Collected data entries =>
━━━━━━━━━━
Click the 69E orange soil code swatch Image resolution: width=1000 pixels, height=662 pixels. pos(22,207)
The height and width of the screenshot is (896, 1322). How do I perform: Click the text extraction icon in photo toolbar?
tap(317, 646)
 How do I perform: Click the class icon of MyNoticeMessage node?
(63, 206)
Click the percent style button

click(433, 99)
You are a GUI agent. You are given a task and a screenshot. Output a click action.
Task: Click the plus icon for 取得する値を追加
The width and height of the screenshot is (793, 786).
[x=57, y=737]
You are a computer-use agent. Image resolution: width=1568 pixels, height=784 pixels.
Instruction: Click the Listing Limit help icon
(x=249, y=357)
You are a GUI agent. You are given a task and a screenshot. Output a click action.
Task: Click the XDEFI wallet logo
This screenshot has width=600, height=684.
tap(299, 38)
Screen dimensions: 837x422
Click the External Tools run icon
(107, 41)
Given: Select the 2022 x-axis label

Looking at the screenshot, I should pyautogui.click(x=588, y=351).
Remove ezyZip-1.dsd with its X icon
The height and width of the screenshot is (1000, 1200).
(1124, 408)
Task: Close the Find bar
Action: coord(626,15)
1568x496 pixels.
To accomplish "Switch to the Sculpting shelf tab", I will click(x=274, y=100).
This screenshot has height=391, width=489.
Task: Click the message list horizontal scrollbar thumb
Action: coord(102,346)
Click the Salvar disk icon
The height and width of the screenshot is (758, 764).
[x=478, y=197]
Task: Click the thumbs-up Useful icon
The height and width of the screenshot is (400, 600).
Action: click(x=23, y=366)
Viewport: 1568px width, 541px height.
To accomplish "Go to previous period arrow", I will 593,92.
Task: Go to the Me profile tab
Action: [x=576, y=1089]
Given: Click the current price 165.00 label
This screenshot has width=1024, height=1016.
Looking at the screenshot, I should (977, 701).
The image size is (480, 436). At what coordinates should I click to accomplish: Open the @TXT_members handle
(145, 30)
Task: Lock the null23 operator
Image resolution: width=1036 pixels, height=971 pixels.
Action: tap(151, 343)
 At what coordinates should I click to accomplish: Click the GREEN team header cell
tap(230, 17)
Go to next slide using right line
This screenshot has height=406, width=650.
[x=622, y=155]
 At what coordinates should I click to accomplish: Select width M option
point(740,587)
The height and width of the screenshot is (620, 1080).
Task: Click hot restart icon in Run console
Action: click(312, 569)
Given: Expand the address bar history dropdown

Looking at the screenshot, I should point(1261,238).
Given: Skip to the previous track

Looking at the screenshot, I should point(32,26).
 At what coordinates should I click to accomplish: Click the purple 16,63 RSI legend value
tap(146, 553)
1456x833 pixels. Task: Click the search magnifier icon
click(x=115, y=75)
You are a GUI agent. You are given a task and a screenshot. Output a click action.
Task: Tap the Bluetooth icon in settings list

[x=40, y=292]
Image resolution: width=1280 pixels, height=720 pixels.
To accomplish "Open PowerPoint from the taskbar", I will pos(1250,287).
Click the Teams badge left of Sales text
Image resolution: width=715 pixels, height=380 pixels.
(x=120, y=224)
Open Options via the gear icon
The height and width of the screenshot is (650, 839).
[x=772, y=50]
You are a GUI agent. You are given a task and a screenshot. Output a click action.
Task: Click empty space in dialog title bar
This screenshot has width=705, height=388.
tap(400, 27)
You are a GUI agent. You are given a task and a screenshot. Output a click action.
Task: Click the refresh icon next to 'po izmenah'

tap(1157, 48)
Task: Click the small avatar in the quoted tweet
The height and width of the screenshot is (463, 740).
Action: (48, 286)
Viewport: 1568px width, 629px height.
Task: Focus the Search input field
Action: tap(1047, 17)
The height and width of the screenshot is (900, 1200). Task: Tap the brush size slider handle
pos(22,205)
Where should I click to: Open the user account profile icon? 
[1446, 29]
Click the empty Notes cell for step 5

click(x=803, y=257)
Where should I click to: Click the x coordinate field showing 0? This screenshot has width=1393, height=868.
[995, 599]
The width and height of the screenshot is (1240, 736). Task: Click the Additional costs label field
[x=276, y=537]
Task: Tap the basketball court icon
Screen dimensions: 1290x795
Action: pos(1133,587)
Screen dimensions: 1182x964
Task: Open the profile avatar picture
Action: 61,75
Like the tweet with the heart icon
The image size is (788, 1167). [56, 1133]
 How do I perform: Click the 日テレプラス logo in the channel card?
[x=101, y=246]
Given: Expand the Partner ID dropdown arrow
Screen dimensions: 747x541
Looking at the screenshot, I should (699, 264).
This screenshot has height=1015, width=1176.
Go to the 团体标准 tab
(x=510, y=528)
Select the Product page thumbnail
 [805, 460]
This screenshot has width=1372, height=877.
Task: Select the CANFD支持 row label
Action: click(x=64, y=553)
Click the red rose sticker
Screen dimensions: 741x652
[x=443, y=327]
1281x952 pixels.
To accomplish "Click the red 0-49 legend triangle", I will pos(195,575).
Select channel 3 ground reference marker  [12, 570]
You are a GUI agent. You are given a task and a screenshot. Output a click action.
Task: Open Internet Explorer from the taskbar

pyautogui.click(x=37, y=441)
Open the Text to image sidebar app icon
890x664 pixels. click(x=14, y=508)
━━━━━━━━━━
Requirement => The answer is the full set of records above, repeated exactly.

Output below =>
Click the 69E orange soil code swatch Image resolution: width=1000 pixels, height=662 pixels. pos(22,207)
The height and width of the screenshot is (896, 1322). How do I perform: Click the text extraction icon in photo toolbar?
tap(317, 646)
 How do I perform: Click the class icon of MyNoticeMessage node?
(63, 206)
Click the percent style button

click(433, 99)
You are a GUI agent. You are given a task and a screenshot. Output a click action.
Task: Click the plus icon for 取得する値を追加
The width and height of the screenshot is (793, 786).
[x=57, y=737]
You are a computer-use agent. Image resolution: width=1568 pixels, height=784 pixels.
Instruction: Click the Listing Limit help icon
(x=249, y=357)
You are a GUI agent. You are given a task and a screenshot. Output a click action.
Task: Click the XDEFI wallet logo
This screenshot has width=600, height=684.
tap(299, 38)
Screen dimensions: 837x422
Click the External Tools run icon
(107, 41)
Given: Select the 2022 x-axis label

Looking at the screenshot, I should pyautogui.click(x=588, y=351).
Remove ezyZip-1.dsd with its X icon
The height and width of the screenshot is (1000, 1200).
(1124, 408)
Task: Close the Find bar
Action: coord(626,15)
1568x496 pixels.
To accomplish "Switch to the Sculpting shelf tab", I will click(x=274, y=100).
This screenshot has height=391, width=489.
Task: Click the message list horizontal scrollbar thumb
Action: coord(102,346)
Click the Salvar disk icon
The height and width of the screenshot is (758, 764).
[x=478, y=197]
Task: Click the thumbs-up Useful icon
The height and width of the screenshot is (400, 600).
Action: click(x=23, y=366)
Viewport: 1568px width, 541px height.
To accomplish "Go to previous period arrow", I will 593,92.
Task: Go to the Me profile tab
Action: [x=576, y=1089]
Given: Click the current price 165.00 label
This screenshot has width=1024, height=1016.
Looking at the screenshot, I should (977, 701).
The image size is (480, 436). At what coordinates should I click to accomplish: Open the @TXT_members handle
(145, 30)
Task: Lock the null23 operator
Image resolution: width=1036 pixels, height=971 pixels.
Action: tap(151, 343)
 At what coordinates should I click to accomplish: Click the GREEN team header cell
tap(230, 17)
Go to next slide using right line
This screenshot has height=406, width=650.
[x=622, y=155]
 At what coordinates should I click to accomplish: Select width M option
point(740,587)
The height and width of the screenshot is (620, 1080).
Task: Click hot restart icon in Run console
Action: click(312, 569)
Given: Expand the address bar history dropdown

Looking at the screenshot, I should point(1261,238).
Given: Skip to the previous track

Looking at the screenshot, I should point(32,26).
 At what coordinates should I click to accomplish: Click the purple 16,63 RSI legend value
tap(146, 553)
1456x833 pixels. Task: Click the search magnifier icon
click(x=115, y=75)
You are a GUI agent. You are given a task and a screenshot. Output a click action.
Task: Tap the Bluetooth icon in settings list

[x=40, y=292]
Image resolution: width=1280 pixels, height=720 pixels.
To accomplish "Open PowerPoint from the taskbar", I will pos(1250,287).
Click the Teams badge left of Sales text
Image resolution: width=715 pixels, height=380 pixels.
(x=120, y=224)
Open Options via the gear icon
The height and width of the screenshot is (650, 839).
[x=772, y=50]
You are a GUI agent. You are given a task and a screenshot. Output a click action.
Task: Click empty space in dialog title bar
This screenshot has width=705, height=388.
tap(400, 27)
You are a GUI agent. You are given a task and a screenshot. Output a click action.
Task: Click the refresh icon next to 'po izmenah'

tap(1157, 48)
Task: Click the small avatar in the quoted tweet
The height and width of the screenshot is (463, 740).
Action: (48, 286)
Viewport: 1568px width, 629px height.
Task: Focus the Search input field
Action: tap(1047, 17)
The height and width of the screenshot is (900, 1200). Task: Tap the brush size slider handle
pos(22,205)
Where should I click to: Open the user account profile icon? 
[1446, 29]
Click the empty Notes cell for step 5

click(x=803, y=257)
Where should I click to: Click the x coordinate field showing 0? This screenshot has width=1393, height=868.
[995, 599]
The width and height of the screenshot is (1240, 736). Task: Click the Additional costs label field
[x=276, y=537]
Task: Tap the basketball court icon
Screen dimensions: 1290x795
Action: pos(1133,587)
Screen dimensions: 1182x964
Task: Open the profile avatar picture
Action: 61,75
Like the tweet with the heart icon
The image size is (788, 1167). [56, 1133]
 How do I perform: Click the 日テレプラス logo in the channel card?
[x=101, y=246]
Given: Expand the Partner ID dropdown arrow
Screen dimensions: 747x541
Looking at the screenshot, I should (699, 264).
This screenshot has height=1015, width=1176.
Go to the 团体标准 tab
(x=510, y=528)
Select the Product page thumbnail
 [805, 460]
This screenshot has width=1372, height=877.
Task: Select the CANFD支持 row label
Action: click(x=64, y=553)
Click the red rose sticker
Screen dimensions: 741x652
[x=443, y=327]
1281x952 pixels.
To accomplish "Click the red 0-49 legend triangle", I will pos(195,575).
Select channel 3 ground reference marker  [12, 570]
You are a GUI agent. You are given a task and a screenshot. Output a click action.
Task: Open Internet Explorer from the taskbar

pyautogui.click(x=37, y=441)
Open the Text to image sidebar app icon
890x664 pixels. click(x=14, y=508)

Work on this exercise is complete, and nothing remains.